>>36193653Sure can do.
I'd start with the Diving Bell spider, but sadly, that idea was wasted on Araquanid (it's so ugly, would would they make the head so fucking huge and give it eyelashes).
Anyway, allow me to copypaste parts of an old post of mine that I made on another board:
The famous Jumping Spiders are an obvious contender. Joltick could be said to be based on them, but it ends evolving into a tarantula anyway.
It'd be nice to have a fully evolved one retaining the elements of the Saltidae family.
The Pisaura builds an entire nest zone several times her size to care and look after her baby spiders. So there you have the idea of a motherly spider, kinda reminds me of Leavanny.
Hyptiotes Paradoxus creates a triangular webbing and grabs one of its three extremes; when an insect falls in the web she frees it and the prey gets tangled by the entire web.
There's a species/family whose name I can't remember (forgive me) who literally boobytraps single sticky threads to the ground: the moment an insect barely touches one it retracts letting the prey hanging defenseless.
Trapdoor spiders are famous for what their name implies, but some species go as far as building a secret "room" in their lair: when a predator enters (like a centipede) they close the shield of this secondary room and their lair appears empty
The Bolas spiders (like the Mastophora Hutchinsoni) hunt using a sticky 'capture blob' of silk at the end of a line.

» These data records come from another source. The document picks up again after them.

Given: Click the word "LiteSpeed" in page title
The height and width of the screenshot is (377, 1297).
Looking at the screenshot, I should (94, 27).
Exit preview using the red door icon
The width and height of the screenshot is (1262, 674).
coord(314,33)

By swinging the bolas at flying moths they snag their preys in the middle of their flight.
Spitting spiders, members of the family family Scytodidae: look them up.
The Deinopidae family (one of my favorites) use a net held between their four frontal limbs to snare preys proactively (gif related).
There are much more of course, I'm only citing a few examples to show how actually diverse these fuckers can be.
And I'm kind of getting out of space for a single post, don't wanna fill the thread with my spider autism (they're my favorite animal).